WORK INSTRUCTIONS
Below are records; from the line containing "Click the magnifier icon in search bar" through the very last line, output each line exactly. No pictures.
___ DATASET CONTENT ___
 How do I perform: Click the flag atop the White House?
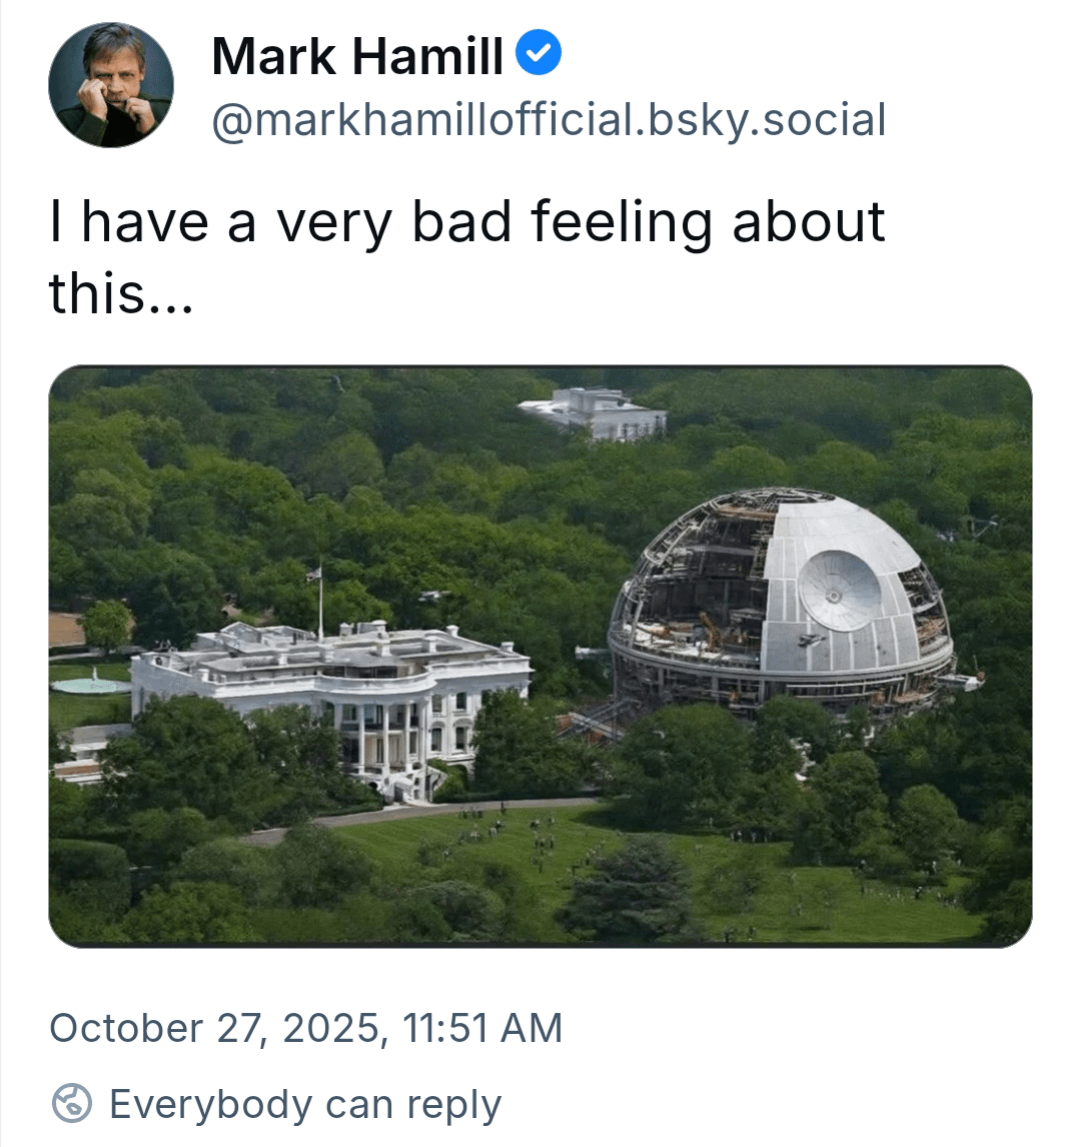click(316, 575)
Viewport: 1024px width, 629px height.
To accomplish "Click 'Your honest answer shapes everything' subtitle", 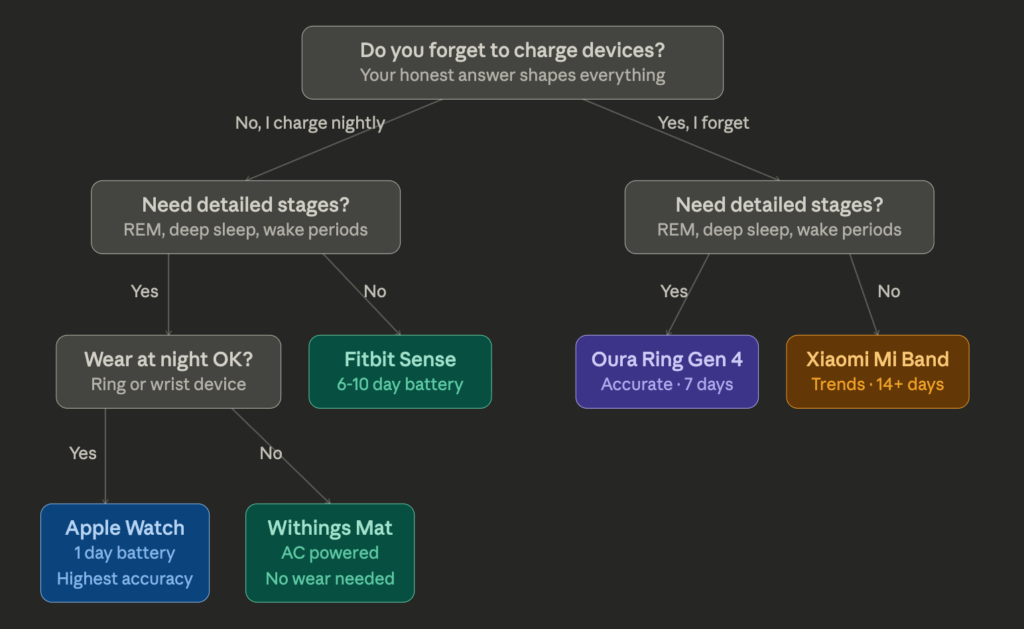I will [x=512, y=75].
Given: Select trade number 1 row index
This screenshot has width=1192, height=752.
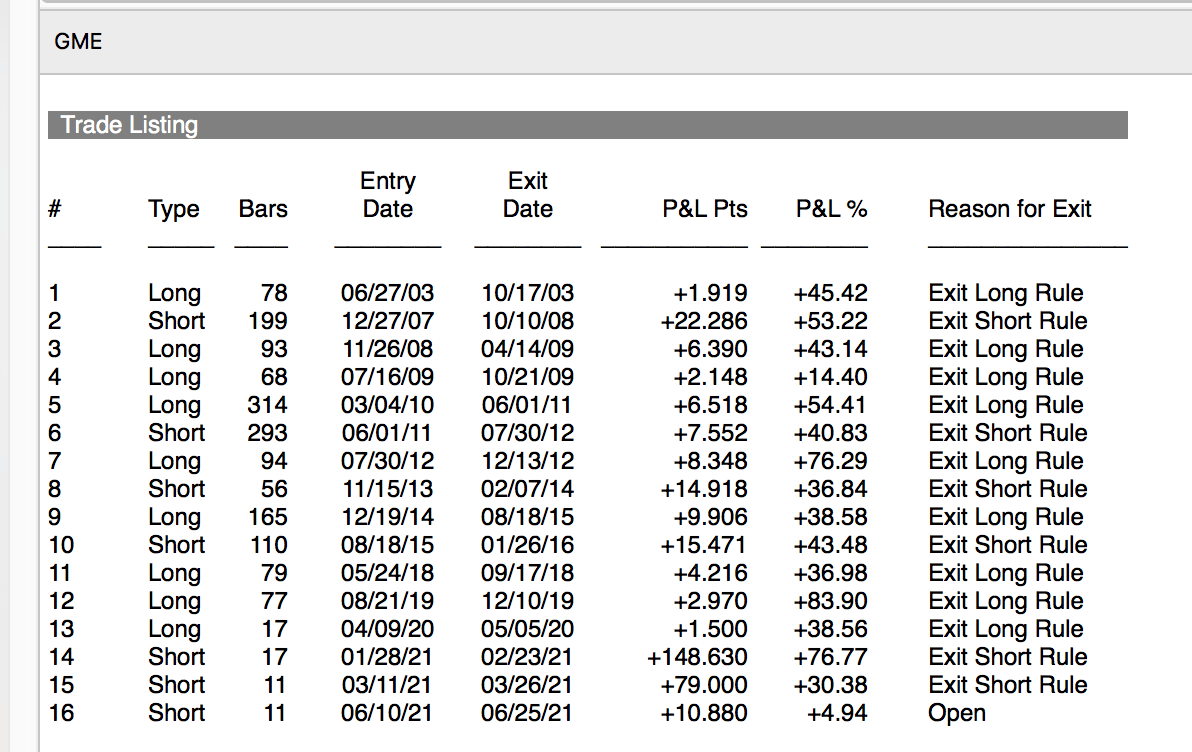Looking at the screenshot, I should click(54, 293).
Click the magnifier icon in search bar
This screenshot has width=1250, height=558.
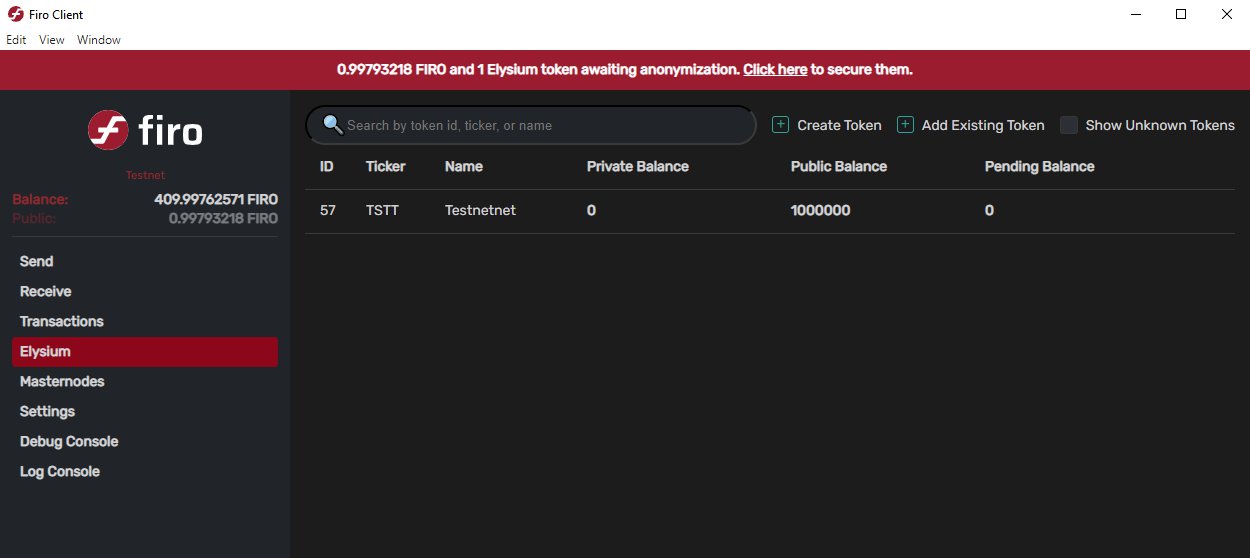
___
TASK ANSWER
Click the magnifier icon in search bar
This screenshot has width=1250, height=558.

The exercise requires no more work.